Gas-gas rumah kaca kemudian memantulkan kembali sebagian panas ke permukaan bumi sehingga panas tidak seluruhnya lepas ke luar angkasa. Akibatnya, suhu bumi tetap hangat dan stabil sehingga dapat mendukung kehidupan berbagai makhluk hidup. Tanpa adanya efek rumah kaca, suhu rata-rata bumi akan jauh lebih rendah dan kehidupan seperti yang ada saat ini akan sulit berlangsung.
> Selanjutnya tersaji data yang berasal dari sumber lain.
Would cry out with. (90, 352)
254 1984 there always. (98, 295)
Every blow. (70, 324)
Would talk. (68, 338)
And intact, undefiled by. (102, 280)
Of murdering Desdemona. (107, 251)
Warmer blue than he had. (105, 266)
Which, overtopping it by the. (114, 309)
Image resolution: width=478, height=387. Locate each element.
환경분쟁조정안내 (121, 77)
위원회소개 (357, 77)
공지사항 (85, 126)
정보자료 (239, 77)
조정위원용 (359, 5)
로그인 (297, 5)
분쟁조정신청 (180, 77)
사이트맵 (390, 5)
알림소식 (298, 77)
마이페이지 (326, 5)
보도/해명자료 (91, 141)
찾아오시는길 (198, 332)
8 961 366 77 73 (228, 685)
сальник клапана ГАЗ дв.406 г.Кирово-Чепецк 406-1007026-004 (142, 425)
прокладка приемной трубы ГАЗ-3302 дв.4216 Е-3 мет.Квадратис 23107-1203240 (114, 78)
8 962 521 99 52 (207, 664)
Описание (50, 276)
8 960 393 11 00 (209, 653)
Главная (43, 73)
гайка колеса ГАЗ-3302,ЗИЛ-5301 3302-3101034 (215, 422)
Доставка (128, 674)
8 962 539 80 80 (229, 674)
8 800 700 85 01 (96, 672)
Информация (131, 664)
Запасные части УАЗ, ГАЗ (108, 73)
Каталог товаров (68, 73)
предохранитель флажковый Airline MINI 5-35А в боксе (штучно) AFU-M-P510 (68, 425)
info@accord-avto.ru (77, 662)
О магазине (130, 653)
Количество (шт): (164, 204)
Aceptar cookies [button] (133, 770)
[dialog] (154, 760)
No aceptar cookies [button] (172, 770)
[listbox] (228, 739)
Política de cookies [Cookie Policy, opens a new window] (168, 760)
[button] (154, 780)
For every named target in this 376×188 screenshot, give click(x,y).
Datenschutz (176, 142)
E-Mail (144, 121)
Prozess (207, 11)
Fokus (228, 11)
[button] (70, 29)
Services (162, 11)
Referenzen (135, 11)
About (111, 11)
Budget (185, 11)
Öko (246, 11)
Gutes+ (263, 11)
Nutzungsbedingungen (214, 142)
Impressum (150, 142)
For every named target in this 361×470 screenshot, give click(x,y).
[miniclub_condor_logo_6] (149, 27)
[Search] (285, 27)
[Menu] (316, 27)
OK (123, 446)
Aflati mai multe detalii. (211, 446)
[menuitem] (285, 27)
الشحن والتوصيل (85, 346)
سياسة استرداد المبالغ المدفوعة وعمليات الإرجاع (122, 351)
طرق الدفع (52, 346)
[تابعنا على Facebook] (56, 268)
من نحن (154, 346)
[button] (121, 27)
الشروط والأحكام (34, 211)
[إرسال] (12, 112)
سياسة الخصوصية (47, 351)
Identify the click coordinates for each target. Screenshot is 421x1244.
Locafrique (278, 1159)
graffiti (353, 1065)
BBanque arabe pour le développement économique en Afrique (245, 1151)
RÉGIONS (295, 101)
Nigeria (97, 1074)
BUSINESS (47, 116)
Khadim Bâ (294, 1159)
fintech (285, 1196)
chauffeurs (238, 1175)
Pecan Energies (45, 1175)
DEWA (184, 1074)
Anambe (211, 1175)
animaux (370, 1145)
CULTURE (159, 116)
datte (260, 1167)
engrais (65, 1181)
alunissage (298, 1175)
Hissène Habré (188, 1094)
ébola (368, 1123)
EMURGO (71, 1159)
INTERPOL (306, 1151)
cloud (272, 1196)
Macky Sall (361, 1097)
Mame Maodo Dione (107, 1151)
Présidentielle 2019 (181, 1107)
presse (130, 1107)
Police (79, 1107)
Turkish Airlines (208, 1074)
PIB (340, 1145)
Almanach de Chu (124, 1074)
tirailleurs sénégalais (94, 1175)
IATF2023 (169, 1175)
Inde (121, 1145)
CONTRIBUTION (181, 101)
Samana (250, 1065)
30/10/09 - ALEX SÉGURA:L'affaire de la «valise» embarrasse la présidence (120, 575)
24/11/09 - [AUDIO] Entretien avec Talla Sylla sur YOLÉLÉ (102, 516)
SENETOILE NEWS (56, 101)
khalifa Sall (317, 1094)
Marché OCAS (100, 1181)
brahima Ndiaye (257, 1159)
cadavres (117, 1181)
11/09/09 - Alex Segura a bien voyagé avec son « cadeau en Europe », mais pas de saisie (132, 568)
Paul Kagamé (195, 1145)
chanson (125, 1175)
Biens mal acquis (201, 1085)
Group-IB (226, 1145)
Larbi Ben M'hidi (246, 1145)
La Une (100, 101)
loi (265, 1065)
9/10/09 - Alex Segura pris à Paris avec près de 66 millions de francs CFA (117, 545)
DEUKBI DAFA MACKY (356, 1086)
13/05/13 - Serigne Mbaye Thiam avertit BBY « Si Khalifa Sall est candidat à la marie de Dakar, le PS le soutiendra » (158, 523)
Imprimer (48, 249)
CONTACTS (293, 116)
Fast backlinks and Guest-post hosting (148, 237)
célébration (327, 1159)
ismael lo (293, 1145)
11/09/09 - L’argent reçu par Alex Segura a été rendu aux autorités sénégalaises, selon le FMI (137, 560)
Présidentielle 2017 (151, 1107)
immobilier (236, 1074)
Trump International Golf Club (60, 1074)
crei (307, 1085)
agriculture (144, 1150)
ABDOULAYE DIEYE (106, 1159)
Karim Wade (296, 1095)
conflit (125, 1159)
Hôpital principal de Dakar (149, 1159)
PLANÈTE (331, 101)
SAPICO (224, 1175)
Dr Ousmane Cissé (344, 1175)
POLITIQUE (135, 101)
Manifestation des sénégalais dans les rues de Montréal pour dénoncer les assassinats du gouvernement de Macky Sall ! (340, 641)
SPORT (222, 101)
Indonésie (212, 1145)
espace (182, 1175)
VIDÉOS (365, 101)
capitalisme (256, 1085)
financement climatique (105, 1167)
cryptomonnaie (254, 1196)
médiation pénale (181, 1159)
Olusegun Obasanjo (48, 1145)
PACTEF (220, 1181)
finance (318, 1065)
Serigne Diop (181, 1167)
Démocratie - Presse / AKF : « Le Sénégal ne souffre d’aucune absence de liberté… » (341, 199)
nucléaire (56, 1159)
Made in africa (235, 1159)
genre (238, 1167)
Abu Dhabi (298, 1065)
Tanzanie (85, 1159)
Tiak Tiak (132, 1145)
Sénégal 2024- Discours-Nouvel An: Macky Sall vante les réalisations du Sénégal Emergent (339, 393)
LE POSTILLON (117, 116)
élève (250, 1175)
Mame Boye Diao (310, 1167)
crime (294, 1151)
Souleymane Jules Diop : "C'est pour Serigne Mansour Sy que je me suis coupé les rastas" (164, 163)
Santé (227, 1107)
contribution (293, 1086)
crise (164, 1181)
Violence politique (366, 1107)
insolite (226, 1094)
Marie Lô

Meskipun efek rumah kaca merupakan proses alami yang bermanfaat, aktivitas manusia telah menyebabkan peningkatan konsentrasi gas rumah kaca di atmosfer. Aktivitas seperti pembakaran bahan bakar fosil, penggunaan kendaraan bermotor, kegiatan industri, penebangan hutan, dan pembakaran sampah menghasilkan emisi gas rumah kaca dalam jumlah besar. Semakin banyak gas rumah kaca yang terdapat di atmosfer, semakin banyak pula panas yang terperangkap. Akibatnya, suhu bumi terus meningkat dan menyebabkan terjadinya pemanasan global serta perubahan iklim.